While I would have liked to have seen the likes of Romana or even Susan alongside the War Doctor, George Mann has created a companion that is one of the best. Cinder, a sparky, orphaned young Dalek hunter, encounters the War Doctor when he plummets onto the planet Moldox after being knocked off-course by a glancing laser. Their meeting is not dissimilar to Amy and the Eleventh Doctor in The Eleventh Hour and Cinder shares many characteristics with the feisty redhead (other than their hair colour). Elements of Cinder also reminded me of Ace, the Seventh Doctor’s baseball bat-toting companion, as well as lashings of Cass from The Night of the Doctor. Having said that, Cinder is a unique character and Mann instils her with every character trait you want in a companion, both negative and positive qualities. The only sad thing about Cinder is that she never appeared onscreen because she’s absolutely magnificent.

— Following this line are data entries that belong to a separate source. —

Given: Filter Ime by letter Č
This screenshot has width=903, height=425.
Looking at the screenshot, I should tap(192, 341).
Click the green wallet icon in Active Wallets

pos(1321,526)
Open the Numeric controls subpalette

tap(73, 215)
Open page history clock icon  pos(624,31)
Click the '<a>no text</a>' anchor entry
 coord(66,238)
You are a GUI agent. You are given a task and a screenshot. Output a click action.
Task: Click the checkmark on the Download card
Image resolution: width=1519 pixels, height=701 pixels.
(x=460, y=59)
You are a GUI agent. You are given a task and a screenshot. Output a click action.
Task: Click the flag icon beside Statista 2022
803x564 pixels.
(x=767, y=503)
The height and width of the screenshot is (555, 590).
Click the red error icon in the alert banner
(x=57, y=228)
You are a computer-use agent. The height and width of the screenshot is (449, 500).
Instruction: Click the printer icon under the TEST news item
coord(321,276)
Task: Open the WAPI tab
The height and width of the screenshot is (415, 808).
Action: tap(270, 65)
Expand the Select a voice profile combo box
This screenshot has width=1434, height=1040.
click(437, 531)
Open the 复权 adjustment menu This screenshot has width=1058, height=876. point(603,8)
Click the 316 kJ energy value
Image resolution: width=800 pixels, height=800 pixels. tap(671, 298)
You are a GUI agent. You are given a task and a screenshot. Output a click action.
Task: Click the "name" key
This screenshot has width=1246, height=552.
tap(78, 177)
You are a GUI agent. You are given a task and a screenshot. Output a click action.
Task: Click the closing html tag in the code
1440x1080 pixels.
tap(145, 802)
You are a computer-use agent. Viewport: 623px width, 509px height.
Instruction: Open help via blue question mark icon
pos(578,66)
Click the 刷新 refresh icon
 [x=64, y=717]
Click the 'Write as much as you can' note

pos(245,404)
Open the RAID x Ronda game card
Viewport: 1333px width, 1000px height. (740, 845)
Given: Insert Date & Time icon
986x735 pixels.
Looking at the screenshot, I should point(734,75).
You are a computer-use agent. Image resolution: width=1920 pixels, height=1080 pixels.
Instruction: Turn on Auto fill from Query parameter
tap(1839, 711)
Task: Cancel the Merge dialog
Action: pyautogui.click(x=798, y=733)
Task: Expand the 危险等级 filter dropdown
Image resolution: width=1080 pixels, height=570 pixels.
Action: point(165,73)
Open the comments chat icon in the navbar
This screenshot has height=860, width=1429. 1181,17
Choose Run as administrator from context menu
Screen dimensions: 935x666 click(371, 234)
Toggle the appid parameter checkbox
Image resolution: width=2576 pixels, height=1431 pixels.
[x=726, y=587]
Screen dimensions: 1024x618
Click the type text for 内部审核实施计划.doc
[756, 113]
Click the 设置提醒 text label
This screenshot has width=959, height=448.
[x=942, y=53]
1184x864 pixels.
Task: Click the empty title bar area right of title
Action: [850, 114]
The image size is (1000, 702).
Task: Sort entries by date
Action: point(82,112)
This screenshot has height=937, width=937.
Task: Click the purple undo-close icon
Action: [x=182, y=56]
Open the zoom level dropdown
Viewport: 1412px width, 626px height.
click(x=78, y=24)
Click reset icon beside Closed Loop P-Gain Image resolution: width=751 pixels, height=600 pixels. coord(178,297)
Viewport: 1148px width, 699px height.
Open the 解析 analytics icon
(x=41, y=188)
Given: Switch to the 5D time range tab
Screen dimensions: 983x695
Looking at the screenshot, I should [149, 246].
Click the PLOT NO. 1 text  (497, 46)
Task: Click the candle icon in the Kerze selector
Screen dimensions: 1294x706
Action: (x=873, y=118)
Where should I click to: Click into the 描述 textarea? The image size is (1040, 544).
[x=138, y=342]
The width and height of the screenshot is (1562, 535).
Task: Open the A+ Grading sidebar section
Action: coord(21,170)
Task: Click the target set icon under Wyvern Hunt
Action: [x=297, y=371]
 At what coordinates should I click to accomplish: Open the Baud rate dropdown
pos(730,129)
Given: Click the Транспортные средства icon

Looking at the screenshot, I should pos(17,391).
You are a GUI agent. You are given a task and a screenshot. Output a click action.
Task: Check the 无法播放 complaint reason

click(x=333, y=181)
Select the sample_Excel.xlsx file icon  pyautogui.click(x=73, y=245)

The Time War is an aspect of Doctor Who that has never been fully explored onscreen. That is, up until The Day of the Doctor. Mann does not shy away from the grit and meat of the Last Great Time War, doing some much more than simply scratching the surface. He dives deep into the orange, bloody, gritty, screaming, tragic, baked earth bloodbath, mercilessly showing the horror and obscenity and pain of the whole damned affair. He shows families ripped apart (one character is introduced simply to show how mankind behaves under duress, not shying away from the betrayal, agony and fear), the abhorrent experimental weaponry manufactured in the heat of the war and the horrible deaths and losses. Mann sucks you into the world so fiercely that there are moments where I had to look up and assure myself that it didn’t actually happen.

Engines of War takes us to both camps: the Daleks’ and the Time Lords’. We visit Gallifrey with as ropey politics as we last saw in The Deadly Assassin and The Five Doctors (look out for aspects of those stories that reappear). Mann depicts the Time Lord not through rose-tinted glasses but as frightened, pompous halfwits petrified of the war. That is to say, they are very much the same people we meet in The End of Time. It’s hard to go into detail without spoiling a considerable degree of the book but Mann shows each side of the Last Great Time War fairly and exactly how I imagined it (though, each to their own).

Given that Mann has been given the task of setting his book slap bang in the show’s most consequential period, he has quite a tight, precarious window in which to set Engines of War. He has to be careful in how he tackles certain aspects so that they don’t clash with the mythology of the battle established retrospectively in the revived series. I’m thrilled to say that he successfully slots his story into the Time War without altering anything and that the events of Mann’s novel have consequences of their own.

Verdict: 10/10

I try not to dish out full marks regularly but Engines of War warranted it so, so much. It’s a must-read, a well-needed insight into the Time War that is exquisitely written amongst other things. Mann has a sure grip of the War Doctor, a sublime companion, plenty of edge-of-your-seat action sequences but, above all, Engines of War gives scope and considerably more depth to the Doctor’s dilemma in The Day of the Doctor, helping us see why he really was so conflicted over using the Moment. More please, at the double.